Tak berhenti, dia kedapatan mengendalikan bisnis narkoba dari balik jeruji besi.
Dia terbukti mengorganisir penyelundupan 1.412.476 butir ekstasi dari China pada Mei 2012.
Tindakan inilah yang mengantar Freddy Budiman pada pidana mati di Juli 2016 silam.
- Mary Jane
Mary Jane Fiesta Veloso adalah warga negara Filipina yang menjadi terpidana mati dalam kasus narkotika. Dikutip dari Kompas.com, Mary Jane tertangkap di Bandara Adisucipto Yogyakarta, karena ketahuan membawa 2,6 kilogram heroin.
Mary Jane kemudian diamankan dan diinterogasi tanpa didampingi pengacara, bahkan penerjemah.
Sementara interogasi dilakukandengan bahasa Indonesia, Mary Jane hanya bisa berkomunikasi dengan bahasa asalnya Tagalog.
Dari hasil interogasi itu, kasus Mary Jane pun langsung digiring ke meja hijau.
Dalam sidang, jaksa menuntut vonis seumur hidup bagi Mary Jane, tetapi hakim menjatuhkan vonis hukuman mati.
Mary Jane sempat mengajukan grasi kepada presiden, akan tetapi ditolak.
Eksekusi mati terpidana pun sudah dijadwalkan pada 29 April 2015 dini hari di Nusakambangan.
Kendati demikian, di detik-detik terakhir, eksekusinya batal karena Maria Kristina Sergio yang diduga sebagai perekrut Mary Jane menyerahkan diri secara sukarela di Kepolisian Filipina.
Mary Jane pun dimintai kesaksiannya untuk kasus tersebut pada 8 Mei dan 14 Mei 2015, melalui konferensi video.
Adapun sampai saat ini, eksekusi mati masih ditunda dan terpidana Mary Jane masih menunggu hukumannya di LP Perempuan Kelas II B Yogyakarta.
- Rodrigo Gularte
Rodrigo Gularte merupakan terpidana mati asal Brasil yang terlibat dalam kasus narkotika.

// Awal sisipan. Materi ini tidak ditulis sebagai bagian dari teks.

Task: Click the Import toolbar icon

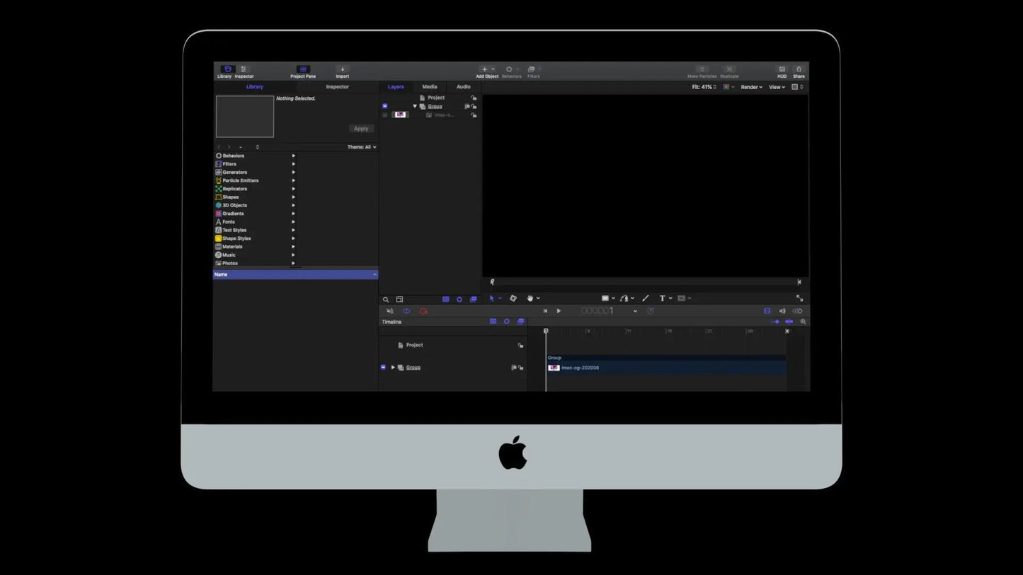Action: (342, 71)
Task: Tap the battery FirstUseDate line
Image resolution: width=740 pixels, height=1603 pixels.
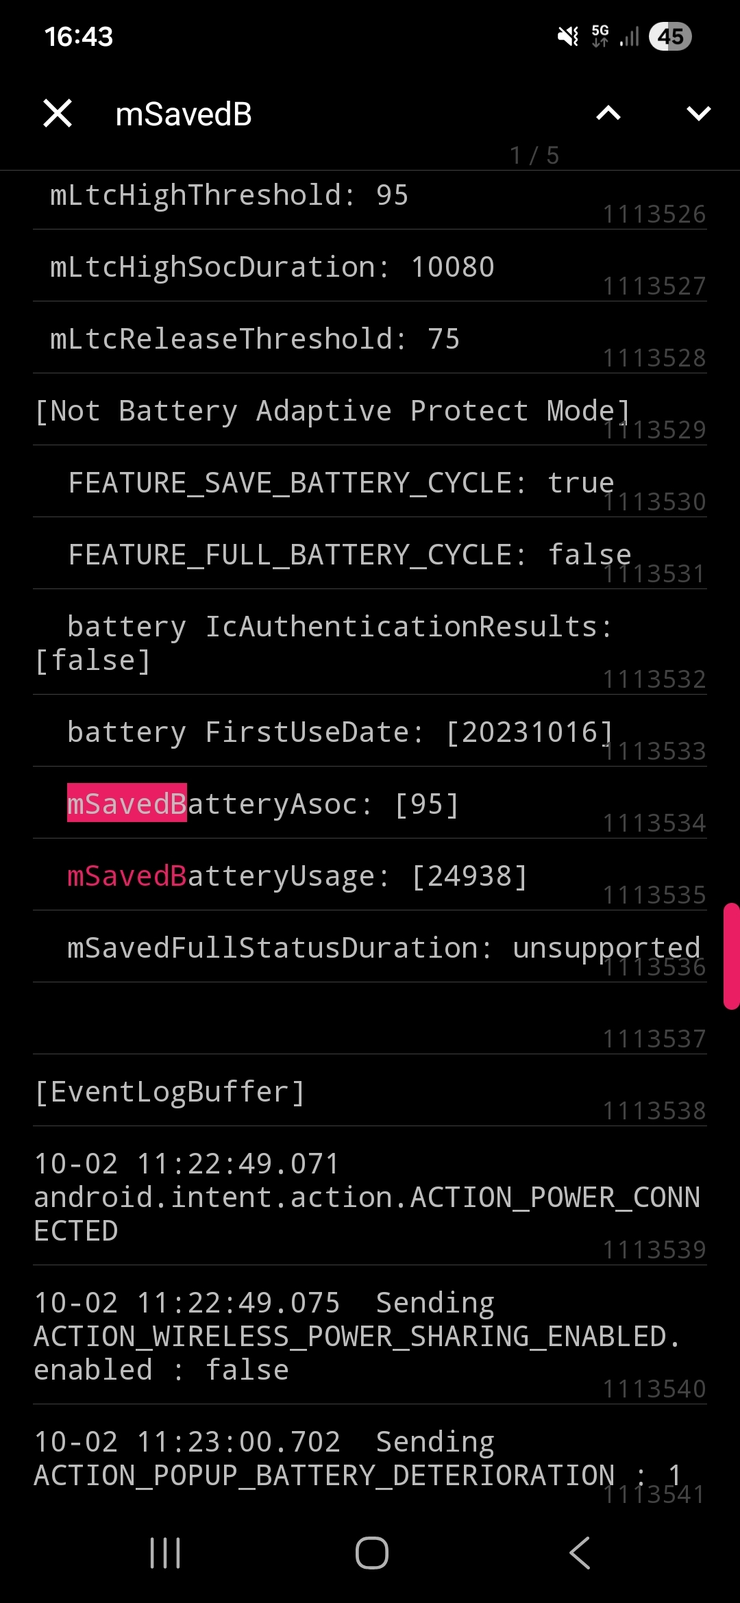Action: pos(340,732)
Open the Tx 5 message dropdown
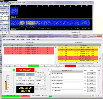This screenshot has width=103, height=99. (x=82, y=87)
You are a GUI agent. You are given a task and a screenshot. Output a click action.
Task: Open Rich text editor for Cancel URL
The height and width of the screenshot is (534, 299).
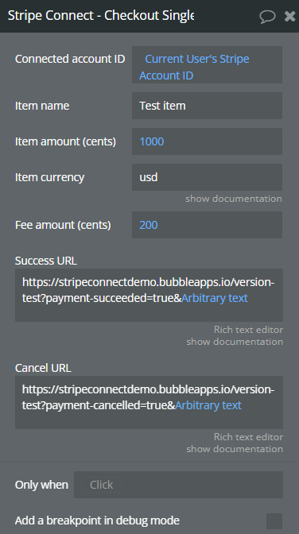tap(248, 437)
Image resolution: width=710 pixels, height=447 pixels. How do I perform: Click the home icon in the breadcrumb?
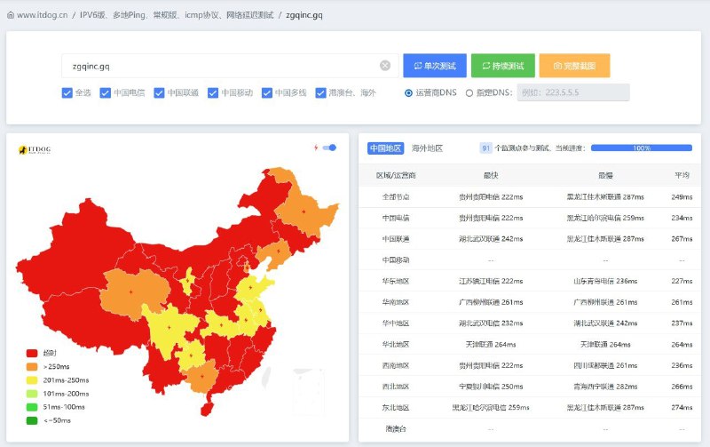pyautogui.click(x=11, y=15)
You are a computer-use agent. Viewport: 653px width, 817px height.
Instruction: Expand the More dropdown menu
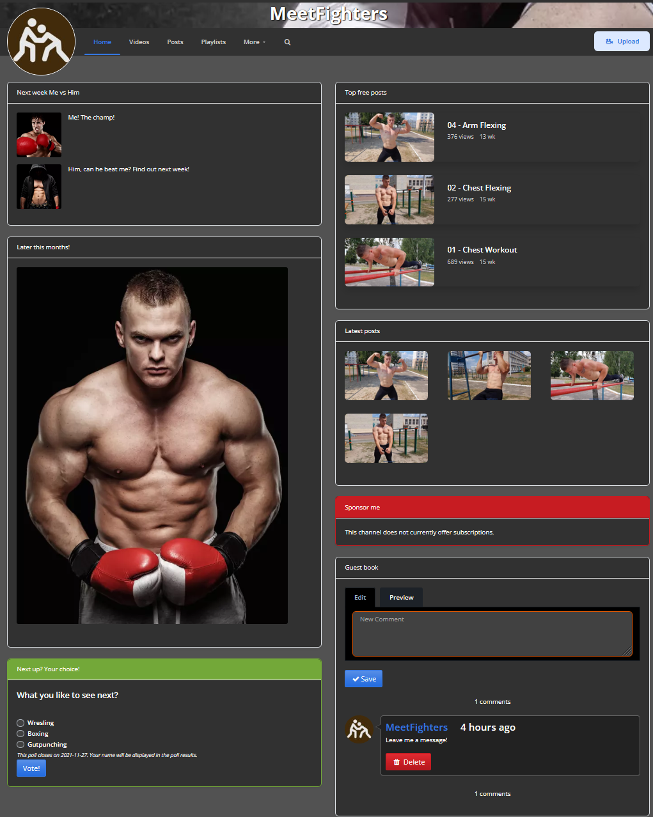pyautogui.click(x=254, y=42)
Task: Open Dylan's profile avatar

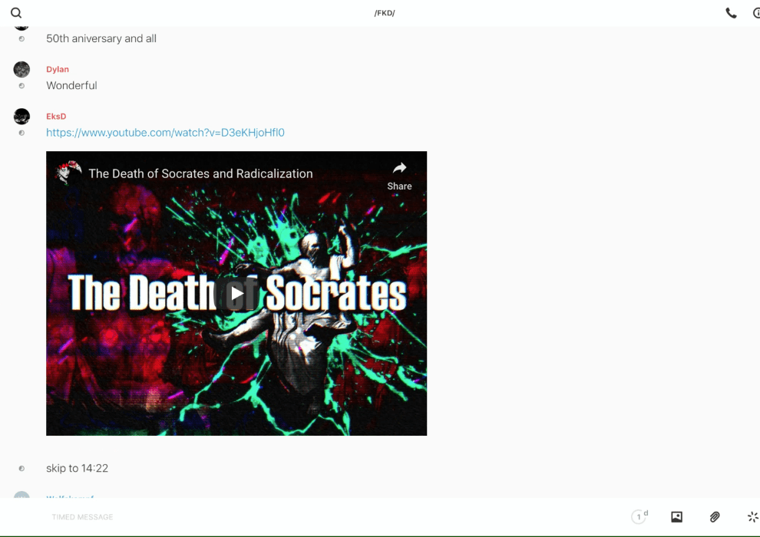Action: [x=21, y=70]
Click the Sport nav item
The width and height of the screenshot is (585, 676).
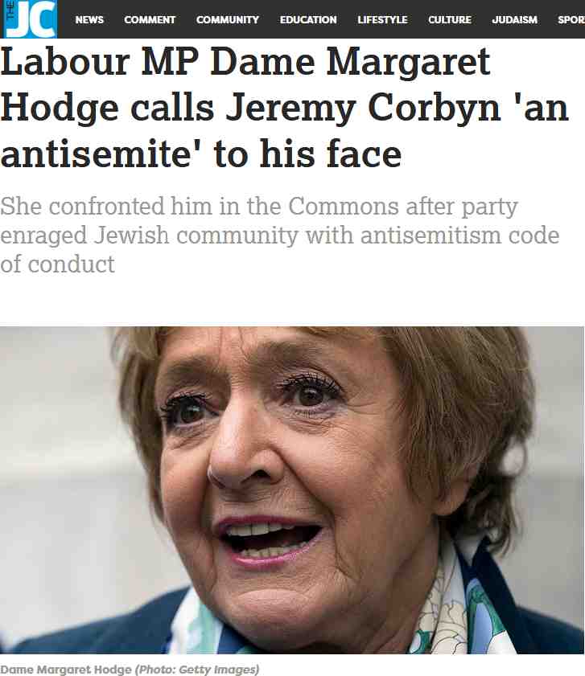571,20
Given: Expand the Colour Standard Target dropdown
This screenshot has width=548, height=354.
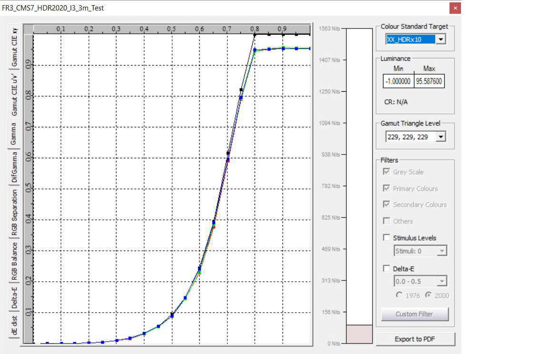Looking at the screenshot, I should pos(441,39).
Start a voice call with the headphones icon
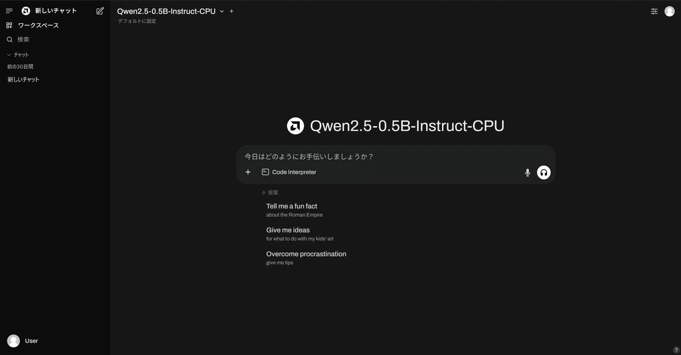 coord(543,172)
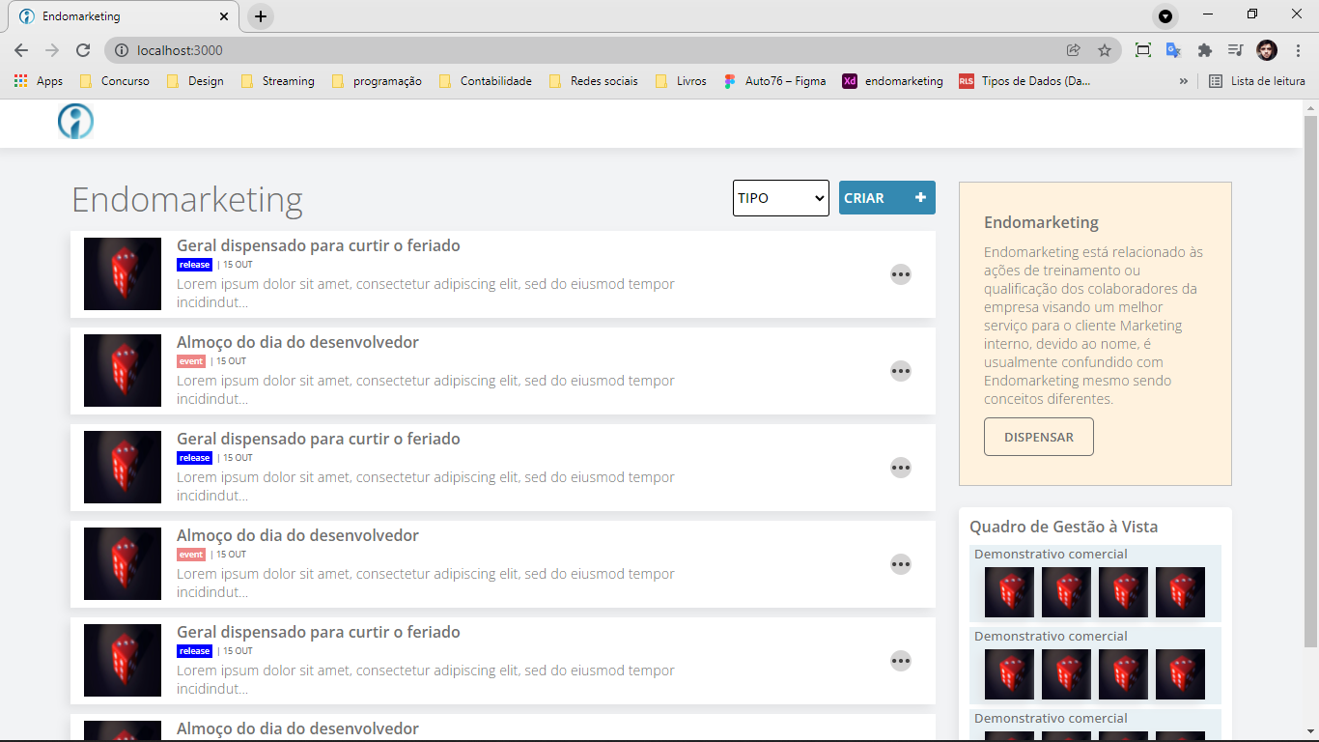
Task: Click a dice thumbnail under 'Demonstrativo comercial'
Action: [x=1008, y=592]
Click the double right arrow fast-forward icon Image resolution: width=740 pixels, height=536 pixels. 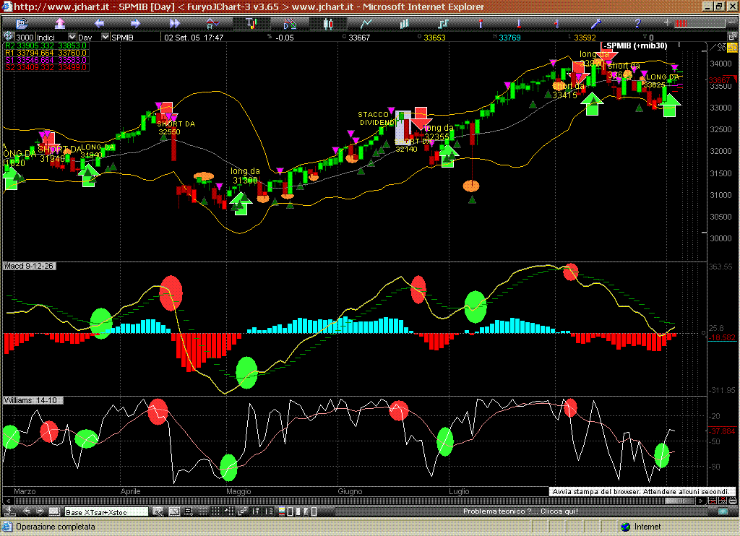point(174,23)
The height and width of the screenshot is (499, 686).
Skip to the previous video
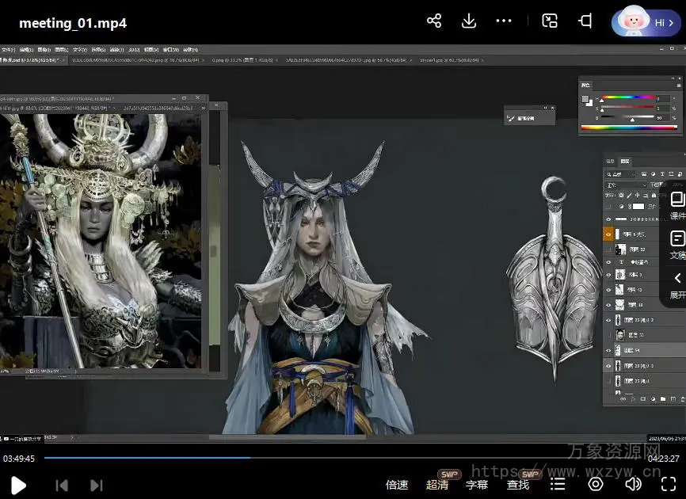(x=62, y=485)
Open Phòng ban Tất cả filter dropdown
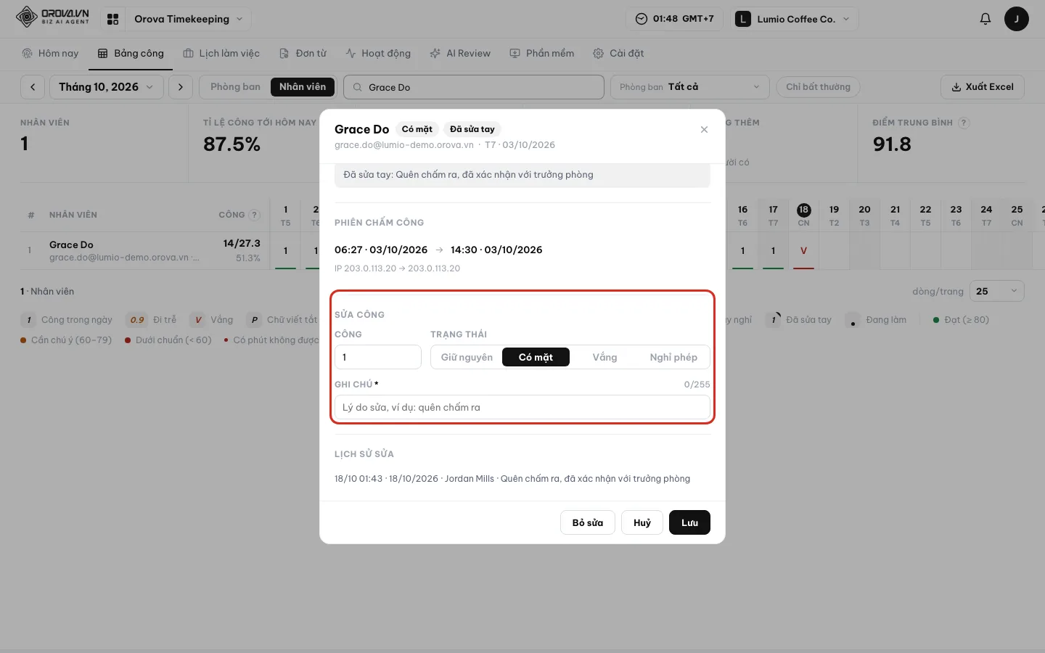Screen dimensions: 1045x653 (689, 87)
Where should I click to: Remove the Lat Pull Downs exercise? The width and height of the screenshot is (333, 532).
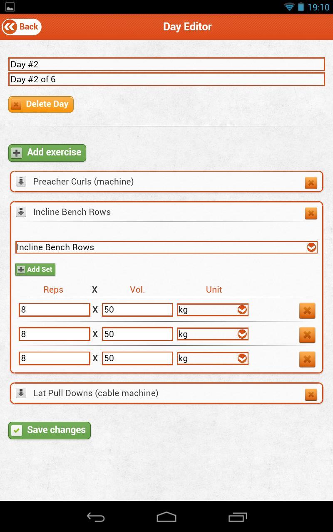[x=311, y=393]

Diberitakan Kompas.com, Gularte ditangkap saat membawa 6 kilogram kokain yang disembunyikan di dalam papan selancarnya pada 2004.
Dia kemudian dijatuhi hukuman mati pada 2005.
Presiden Brasil kala itu, Dilma Rousseff, secara pribadi telah meminta pengampunan untuk Gularte, tetapi gagal.
Rohaniwan yang mendampingi menjelaskan, Gularte yang didiagnosis menderita skizofrenia tak mengetahui akan menjalani eksekusi hingga saat-saat terakhirnya.
Pemilik nama lengkap RodrigoMuxfeldt Gularte ini pun dieksekusi mati bersama delapan terpidana lain dari beberapa negara pada Rabu 29 April 2015 dini hari di Nusakambangan.
Adapun selain Rodrigo Gularte, tujuh terpidana mati yang dieksekusi pada 29 April 2015 adalah Myuran Sukumaran dan Andrew Chan (Australia), Martin Anderson (Ghana), Raheem Agbaje Salami, Sylvester Obiekwe, dan Okwudili Oyatanze (Nigeria), serta Zainal Abidin (Indonesia).